The records START

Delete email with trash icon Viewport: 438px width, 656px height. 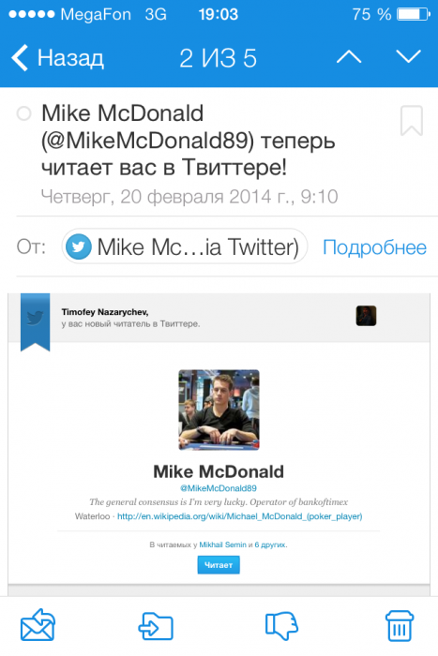(x=399, y=626)
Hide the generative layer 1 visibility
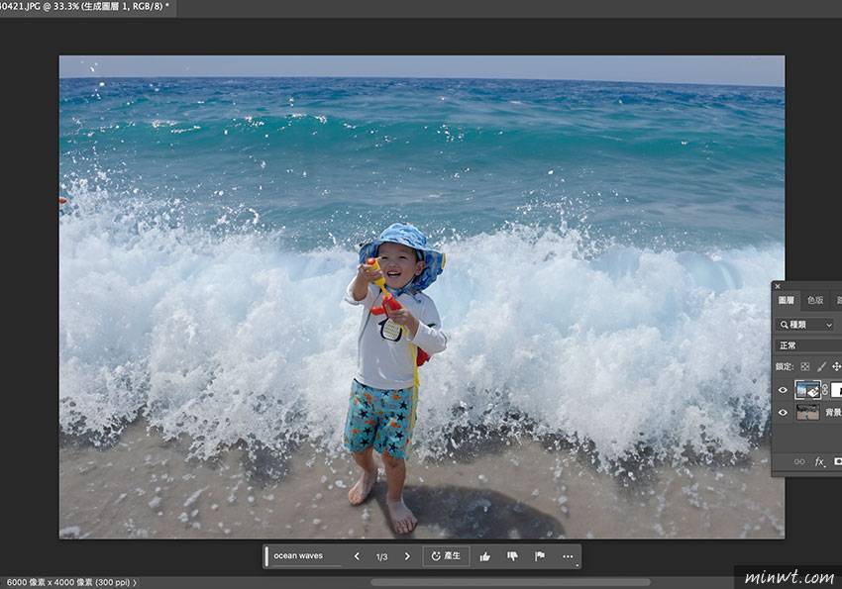 pos(783,390)
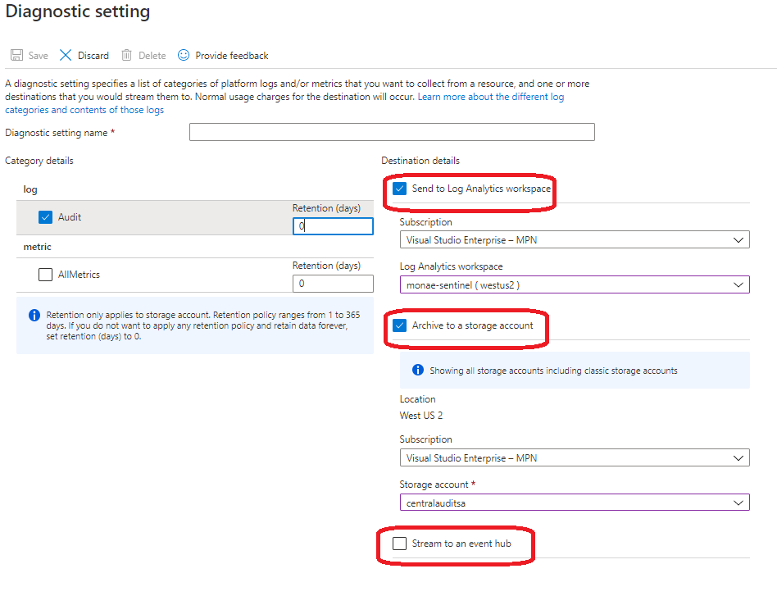777x596 pixels.
Task: Enable the AllMetrics checkbox
Action: 46,275
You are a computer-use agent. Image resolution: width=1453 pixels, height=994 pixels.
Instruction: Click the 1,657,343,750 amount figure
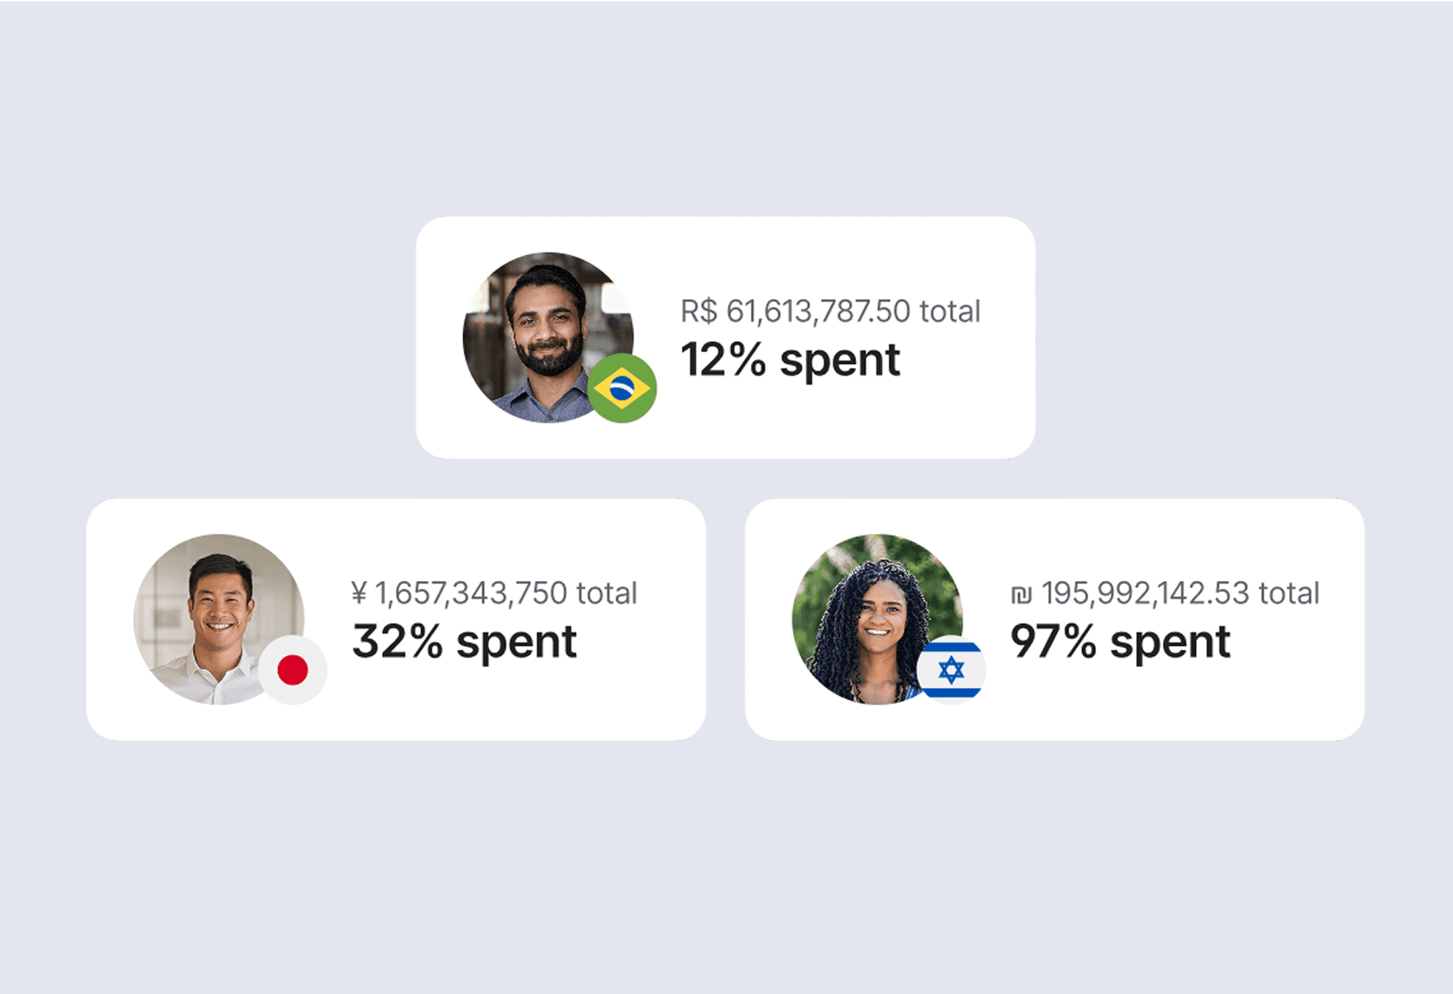pos(471,593)
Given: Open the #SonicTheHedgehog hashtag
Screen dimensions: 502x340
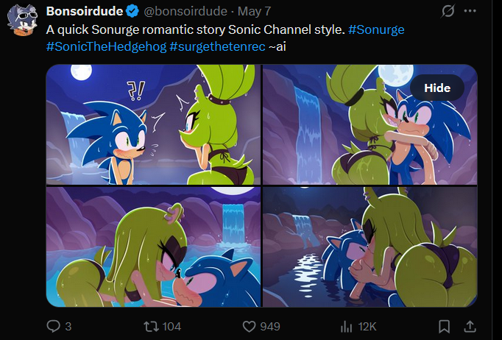Looking at the screenshot, I should (x=106, y=47).
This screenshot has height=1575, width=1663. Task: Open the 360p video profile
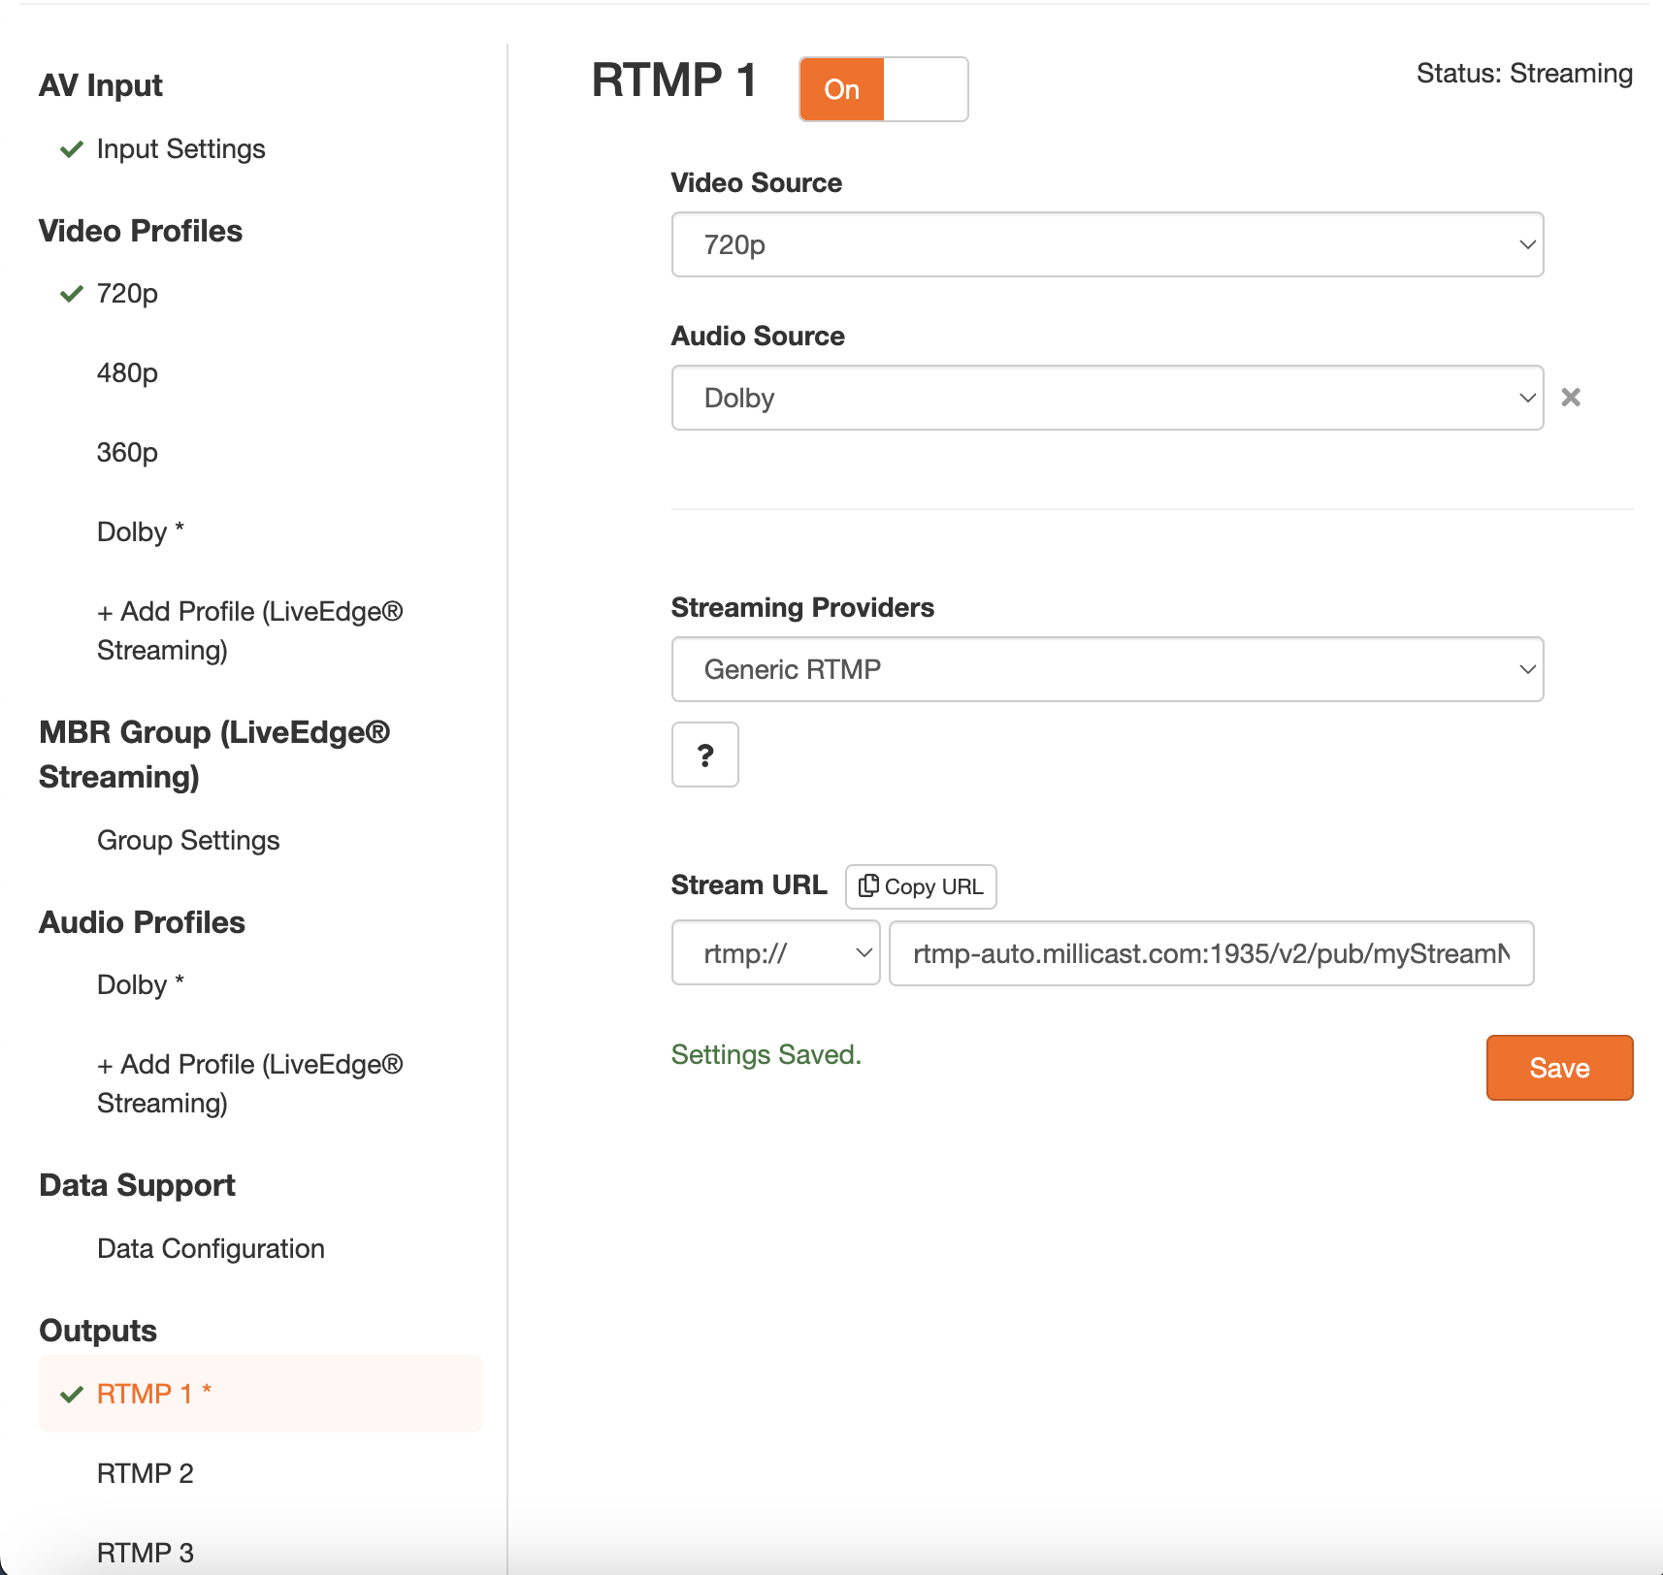tap(127, 453)
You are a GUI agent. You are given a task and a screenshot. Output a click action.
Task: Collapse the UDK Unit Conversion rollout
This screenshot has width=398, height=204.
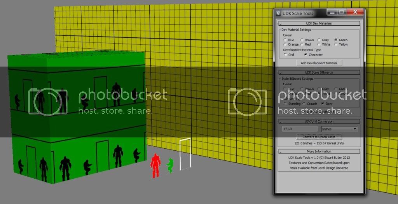[319, 121]
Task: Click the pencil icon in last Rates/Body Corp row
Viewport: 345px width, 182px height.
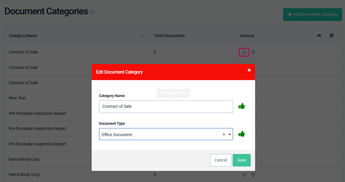Action: 244,175
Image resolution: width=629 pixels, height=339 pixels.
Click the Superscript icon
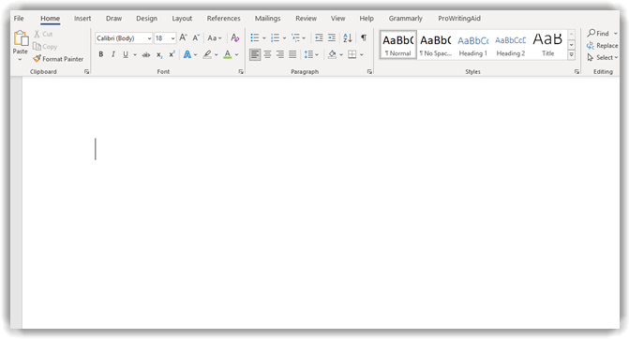(x=172, y=54)
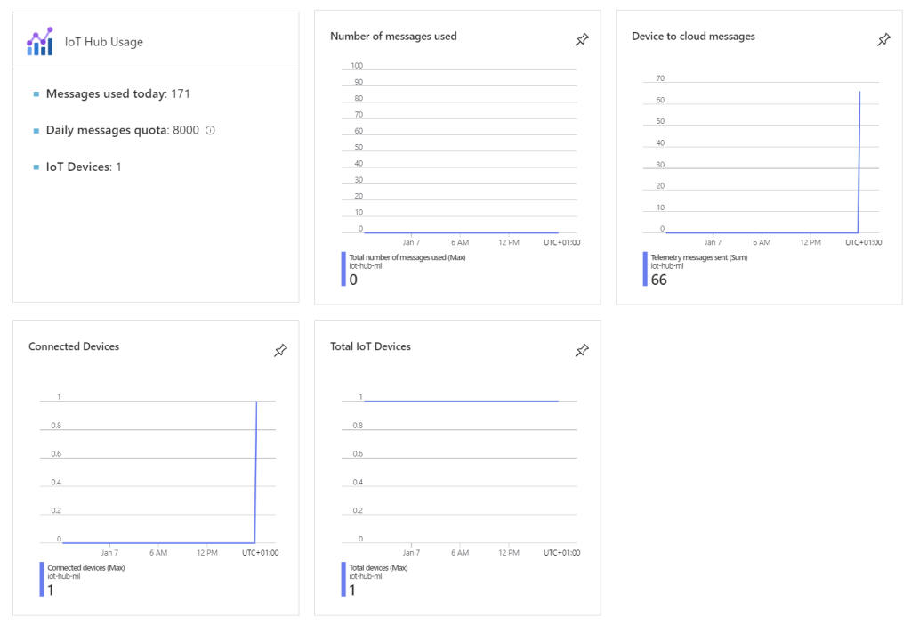Click the IoT Devices count entry
Image resolution: width=911 pixels, height=626 pixels.
[84, 167]
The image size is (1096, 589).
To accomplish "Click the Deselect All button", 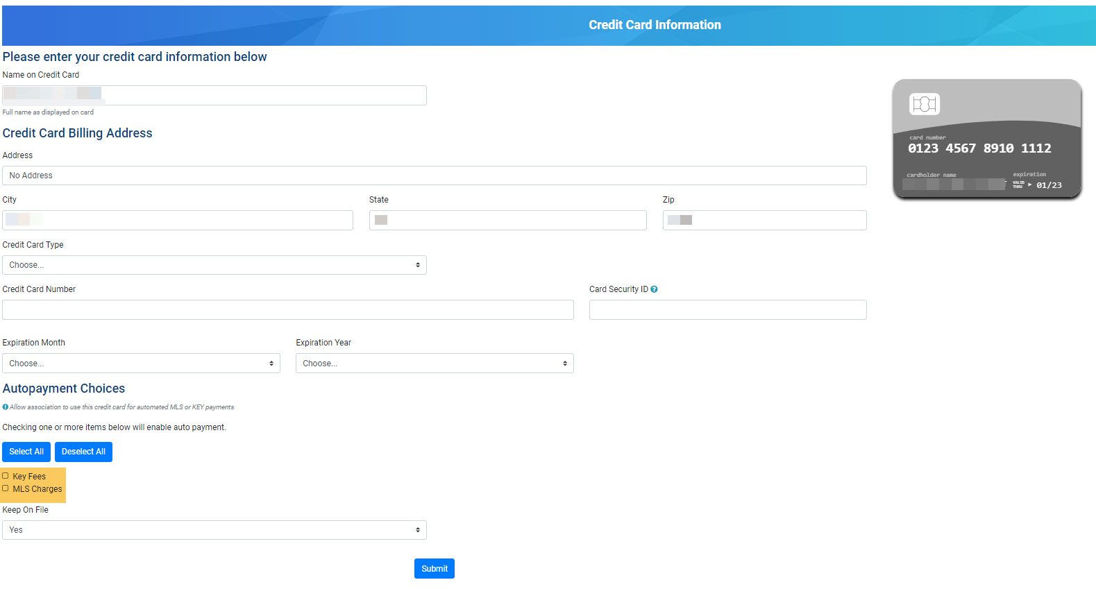I will (x=83, y=452).
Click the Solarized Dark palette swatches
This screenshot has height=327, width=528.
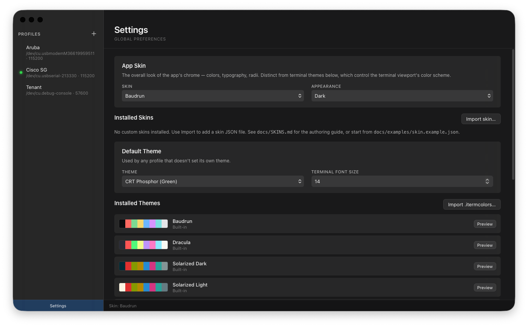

The records END

• **Task description**
Task for the records above: copy every line in which the word "agent" occurs.

• **Answer to this problem**
You are a computer-use agent. Image resolution: width=1453 pixels, height=994 pixels.
You are a GUI agent. You are given a task and a screenshot. Output a click action.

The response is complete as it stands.